Rétro
Auguste COMTE
Le fondateur du positivisme
"Nul ne possède d'autre droit que celui de faire toujours son devoir". A ce moment crucial
de l'histoire, une telle parole prend tout son sens.
AUGUSTE COMTE est né le 19 janvier 1798 à Montpellier, au
n° 5 de la rue de la Merci.
De parents catholiques et royalistes, Auguste est l'aîné de trois enfants. A l'âge de 9 ans,
il est boursier de l'Empire et est placé interne au lycée de Montpellier. Il est très vite
remarqué par son intelligence et sa mémoire exceptionnelles, mais aussi par son esprit révolté
contre toute autorité et son respect pour la supériorité intellectuelle et morale. On l'appelle
alors le Comtou à cause de sa petite taille.
A 14 ans, il rejette les dogmes de l'église et cesse de croire en Dieu.
A 15 ans, trop jeune pour passer le concours de polytechnique, il remplace son professeur
de mathématiques, Daniel ENCONTRE, et fait la classe à ses camarades.
A peine âgé de 16 ans, il est reçu 4e à l'École polytechnique. Entre les cours, il lit
Bichat, Condorcet, Hume, Kant... C'est alors qu'éclate son exaltation républicaine et son rejet
du régime de Napoléon, ce qui entraîne son exclusion de l'École en 1816. Par la suite, il vit
pauvrement en donnant des cours de mathématiques tout en étudiant les sciences morales et
politiques, la physiologie et la médecine.

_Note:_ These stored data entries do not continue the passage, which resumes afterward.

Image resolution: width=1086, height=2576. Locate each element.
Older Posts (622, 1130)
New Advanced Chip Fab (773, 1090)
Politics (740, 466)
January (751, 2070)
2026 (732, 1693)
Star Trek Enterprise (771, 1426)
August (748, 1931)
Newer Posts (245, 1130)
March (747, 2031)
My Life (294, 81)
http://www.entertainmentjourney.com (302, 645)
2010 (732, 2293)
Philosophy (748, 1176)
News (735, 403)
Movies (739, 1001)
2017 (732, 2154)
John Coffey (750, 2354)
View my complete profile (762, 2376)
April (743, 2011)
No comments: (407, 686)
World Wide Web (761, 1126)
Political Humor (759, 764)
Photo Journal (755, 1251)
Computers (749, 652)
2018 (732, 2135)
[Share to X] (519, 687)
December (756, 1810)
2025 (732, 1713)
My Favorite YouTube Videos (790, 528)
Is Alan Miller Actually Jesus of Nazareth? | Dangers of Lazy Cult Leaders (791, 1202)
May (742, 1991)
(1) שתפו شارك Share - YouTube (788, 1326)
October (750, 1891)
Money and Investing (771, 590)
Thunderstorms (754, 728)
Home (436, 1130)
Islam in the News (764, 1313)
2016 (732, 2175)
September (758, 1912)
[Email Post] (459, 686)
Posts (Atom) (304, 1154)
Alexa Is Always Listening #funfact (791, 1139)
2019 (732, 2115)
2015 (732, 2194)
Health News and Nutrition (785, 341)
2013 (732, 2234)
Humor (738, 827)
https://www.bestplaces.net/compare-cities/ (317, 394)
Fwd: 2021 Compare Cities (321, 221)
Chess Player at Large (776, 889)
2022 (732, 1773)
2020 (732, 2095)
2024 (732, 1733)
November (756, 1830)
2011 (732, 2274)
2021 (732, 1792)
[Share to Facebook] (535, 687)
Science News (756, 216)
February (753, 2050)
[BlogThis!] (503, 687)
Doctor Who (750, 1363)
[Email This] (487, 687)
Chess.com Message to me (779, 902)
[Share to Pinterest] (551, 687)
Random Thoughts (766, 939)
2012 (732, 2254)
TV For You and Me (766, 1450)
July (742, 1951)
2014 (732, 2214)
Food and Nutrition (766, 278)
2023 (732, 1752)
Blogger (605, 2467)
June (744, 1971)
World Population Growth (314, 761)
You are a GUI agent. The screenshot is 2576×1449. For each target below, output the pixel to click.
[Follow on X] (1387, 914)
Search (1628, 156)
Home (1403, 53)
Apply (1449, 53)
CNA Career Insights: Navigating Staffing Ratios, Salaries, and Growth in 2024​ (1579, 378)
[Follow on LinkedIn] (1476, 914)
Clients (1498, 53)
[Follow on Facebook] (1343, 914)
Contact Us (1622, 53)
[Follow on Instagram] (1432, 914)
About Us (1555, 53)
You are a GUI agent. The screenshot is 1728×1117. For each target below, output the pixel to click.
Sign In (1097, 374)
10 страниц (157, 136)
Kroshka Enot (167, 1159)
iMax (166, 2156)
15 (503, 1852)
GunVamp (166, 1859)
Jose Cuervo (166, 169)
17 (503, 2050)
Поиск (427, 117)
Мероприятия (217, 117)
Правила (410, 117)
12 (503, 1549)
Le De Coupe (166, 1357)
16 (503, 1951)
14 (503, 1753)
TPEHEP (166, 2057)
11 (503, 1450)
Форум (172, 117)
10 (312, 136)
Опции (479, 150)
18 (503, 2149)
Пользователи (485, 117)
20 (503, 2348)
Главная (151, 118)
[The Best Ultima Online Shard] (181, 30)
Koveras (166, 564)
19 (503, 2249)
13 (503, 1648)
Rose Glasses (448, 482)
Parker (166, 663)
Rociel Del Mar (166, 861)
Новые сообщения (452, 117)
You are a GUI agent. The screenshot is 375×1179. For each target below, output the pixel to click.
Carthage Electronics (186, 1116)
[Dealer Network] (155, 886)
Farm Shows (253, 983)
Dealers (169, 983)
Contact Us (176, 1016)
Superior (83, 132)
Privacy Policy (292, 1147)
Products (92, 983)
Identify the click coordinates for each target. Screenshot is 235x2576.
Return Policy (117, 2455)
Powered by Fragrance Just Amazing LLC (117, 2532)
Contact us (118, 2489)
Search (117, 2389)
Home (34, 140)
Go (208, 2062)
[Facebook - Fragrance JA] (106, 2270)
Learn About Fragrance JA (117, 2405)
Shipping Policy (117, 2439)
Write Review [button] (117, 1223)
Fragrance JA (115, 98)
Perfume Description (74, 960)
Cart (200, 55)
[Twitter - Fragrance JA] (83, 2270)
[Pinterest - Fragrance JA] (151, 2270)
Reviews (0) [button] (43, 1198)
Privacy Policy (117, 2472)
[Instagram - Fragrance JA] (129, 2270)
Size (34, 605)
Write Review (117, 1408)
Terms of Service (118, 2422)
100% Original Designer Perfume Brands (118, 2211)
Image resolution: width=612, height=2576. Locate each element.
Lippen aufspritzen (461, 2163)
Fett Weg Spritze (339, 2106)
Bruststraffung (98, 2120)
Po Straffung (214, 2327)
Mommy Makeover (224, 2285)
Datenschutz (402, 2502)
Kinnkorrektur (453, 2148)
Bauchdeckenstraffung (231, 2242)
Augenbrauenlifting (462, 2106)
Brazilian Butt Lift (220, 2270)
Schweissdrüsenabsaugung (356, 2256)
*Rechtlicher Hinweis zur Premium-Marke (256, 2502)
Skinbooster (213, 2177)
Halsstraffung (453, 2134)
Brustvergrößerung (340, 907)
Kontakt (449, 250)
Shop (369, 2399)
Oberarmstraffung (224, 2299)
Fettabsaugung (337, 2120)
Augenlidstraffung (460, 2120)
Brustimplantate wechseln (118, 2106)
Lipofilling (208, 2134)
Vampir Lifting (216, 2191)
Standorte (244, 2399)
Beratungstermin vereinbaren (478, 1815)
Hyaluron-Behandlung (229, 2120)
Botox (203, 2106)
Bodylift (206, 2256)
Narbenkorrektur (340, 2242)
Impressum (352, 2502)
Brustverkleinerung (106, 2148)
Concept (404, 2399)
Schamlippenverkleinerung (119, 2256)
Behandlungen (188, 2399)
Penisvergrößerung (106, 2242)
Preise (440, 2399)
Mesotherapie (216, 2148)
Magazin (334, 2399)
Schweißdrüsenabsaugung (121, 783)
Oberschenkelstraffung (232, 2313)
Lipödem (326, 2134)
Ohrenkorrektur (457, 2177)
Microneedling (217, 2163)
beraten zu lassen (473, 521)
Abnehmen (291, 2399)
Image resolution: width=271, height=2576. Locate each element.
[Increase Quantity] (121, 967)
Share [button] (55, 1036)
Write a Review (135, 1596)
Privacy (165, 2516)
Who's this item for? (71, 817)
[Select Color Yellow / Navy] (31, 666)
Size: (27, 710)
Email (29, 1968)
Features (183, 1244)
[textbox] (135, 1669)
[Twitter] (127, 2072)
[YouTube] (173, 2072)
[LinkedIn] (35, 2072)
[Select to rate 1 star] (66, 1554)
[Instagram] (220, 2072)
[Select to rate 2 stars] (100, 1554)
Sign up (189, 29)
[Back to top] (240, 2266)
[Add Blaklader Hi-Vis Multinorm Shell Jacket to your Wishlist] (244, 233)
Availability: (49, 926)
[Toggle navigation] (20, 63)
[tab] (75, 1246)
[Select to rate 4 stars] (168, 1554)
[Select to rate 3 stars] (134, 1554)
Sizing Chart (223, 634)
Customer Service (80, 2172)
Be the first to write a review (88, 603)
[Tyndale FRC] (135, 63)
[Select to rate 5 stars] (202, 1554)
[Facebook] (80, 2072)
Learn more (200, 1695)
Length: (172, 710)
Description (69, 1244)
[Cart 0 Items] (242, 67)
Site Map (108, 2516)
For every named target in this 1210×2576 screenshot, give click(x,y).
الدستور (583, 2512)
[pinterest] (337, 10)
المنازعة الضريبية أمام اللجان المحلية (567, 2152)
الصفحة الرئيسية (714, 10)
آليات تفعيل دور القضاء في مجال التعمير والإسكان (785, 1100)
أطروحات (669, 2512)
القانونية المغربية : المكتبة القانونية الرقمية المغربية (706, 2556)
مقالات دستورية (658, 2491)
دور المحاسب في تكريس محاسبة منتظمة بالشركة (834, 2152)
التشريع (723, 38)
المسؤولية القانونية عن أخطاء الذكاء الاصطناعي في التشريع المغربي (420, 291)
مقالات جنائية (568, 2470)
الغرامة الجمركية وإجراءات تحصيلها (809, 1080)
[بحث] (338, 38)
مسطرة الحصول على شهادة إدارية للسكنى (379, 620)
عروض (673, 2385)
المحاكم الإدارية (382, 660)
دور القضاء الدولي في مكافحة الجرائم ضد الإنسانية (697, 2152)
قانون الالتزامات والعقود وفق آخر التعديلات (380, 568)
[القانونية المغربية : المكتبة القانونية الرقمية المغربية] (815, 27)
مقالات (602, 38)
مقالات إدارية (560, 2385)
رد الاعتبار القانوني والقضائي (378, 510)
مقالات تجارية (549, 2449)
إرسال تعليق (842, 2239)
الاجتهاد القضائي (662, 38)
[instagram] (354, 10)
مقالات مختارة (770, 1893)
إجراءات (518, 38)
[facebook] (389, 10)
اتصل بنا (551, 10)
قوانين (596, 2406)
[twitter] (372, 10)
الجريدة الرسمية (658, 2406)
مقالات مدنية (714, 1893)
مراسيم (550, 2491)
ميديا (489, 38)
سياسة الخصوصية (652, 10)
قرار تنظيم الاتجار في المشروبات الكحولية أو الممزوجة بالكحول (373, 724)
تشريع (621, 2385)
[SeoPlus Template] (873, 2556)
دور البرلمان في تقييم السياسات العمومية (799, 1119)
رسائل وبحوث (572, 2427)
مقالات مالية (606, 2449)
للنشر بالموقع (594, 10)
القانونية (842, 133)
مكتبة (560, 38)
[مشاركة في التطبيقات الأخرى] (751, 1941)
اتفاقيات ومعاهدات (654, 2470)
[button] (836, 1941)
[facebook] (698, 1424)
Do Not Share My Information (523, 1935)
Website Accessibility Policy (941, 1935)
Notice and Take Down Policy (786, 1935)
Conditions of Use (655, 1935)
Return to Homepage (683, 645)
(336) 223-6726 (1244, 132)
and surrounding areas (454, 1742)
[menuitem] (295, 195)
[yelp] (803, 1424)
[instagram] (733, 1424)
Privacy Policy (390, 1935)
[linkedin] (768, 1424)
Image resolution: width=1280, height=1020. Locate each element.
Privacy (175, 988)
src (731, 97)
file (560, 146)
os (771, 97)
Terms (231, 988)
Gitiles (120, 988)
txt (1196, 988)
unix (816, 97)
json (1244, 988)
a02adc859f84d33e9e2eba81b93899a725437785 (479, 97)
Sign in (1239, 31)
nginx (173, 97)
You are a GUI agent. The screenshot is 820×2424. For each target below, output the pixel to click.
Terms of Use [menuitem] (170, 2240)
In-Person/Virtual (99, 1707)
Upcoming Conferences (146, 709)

Entre 1817 et 1822, période de préparation et de formation de sa pensée, il est l'ami et
le secrétaire de Saint-Simon ; mais cette collaboration prend fin en 1822, Saint-Simon
ayant rejeté le "Plan des travaux".
Son mariage avec Caroline MASSIN, ouvrière en linge et de moeurs légères, en 1825, se
soldera par un échec et sera à l'origine de sa crise de folie durant dix mois.
En 1830, il fonde l'"Association polytechnique" pour l'instruction des ouvriers
parisiens. De 1830 à 1842, il professe les "Cours de philosophie positive", publiés en
1842. De même, le Cours d'astronomie populaire qu'il professe jusqu'en 1851, a pour but de
montrer que le progrès, en politique comme en science, naîtrait de l'ordre : il le publie
en 1844 sous le titre de "Traité d'astronomie populaire".
A partir de 1842, commence pour la philosophie d'Auguste COMTE la période de constitution.
Grâce à son amitié intellectuelle pour Clotilde DE VAUX, en 1844-1845 (elle décède en 1845), à
qui il dédie la "Politique positive, ou traité de sociologie instituant le culte de l'Humanité"
(1851-1854), il retrouve le culte du sentiment. Parallèlement, c'est le 8 mars 1848 que COMTE
fonde la "Société positiviste", pour la propagation du culte de l'Humanité ; la
même année, il publie le "Discours sur l'ensemble du positivisme". D'autres ouvrages
paraîtront par la suite : le "Catéchisme positiviste..." en 1852 ; l'"Appel
aux conservateurs" en 1855 ; le premier volume de la "Synthèse subjective" en
1857.
Le 5 septembre 1857, A. COMTE s'est éteint à Paris d'un cancer de l'estomac.
En fondant le positivisme, A. COMTE a instauré d'une part, une méthode d'investigation
scientifique pour l'étude des faits moraux et sociaux, et d'autre part, un système qui a
hiérarchisé et coordonné l'ensemble des connaissances humaines. Sa doctrine vise donc à
réorganiser la société. Il a inventé la sociologie et a été l'instigateur du courant
scientiste. Son influence a été très grande, puisque sa philosophie s'est épanouie
jusqu'au Brésil qui a pour devise sur son drapeau national "Ordre et Progrès".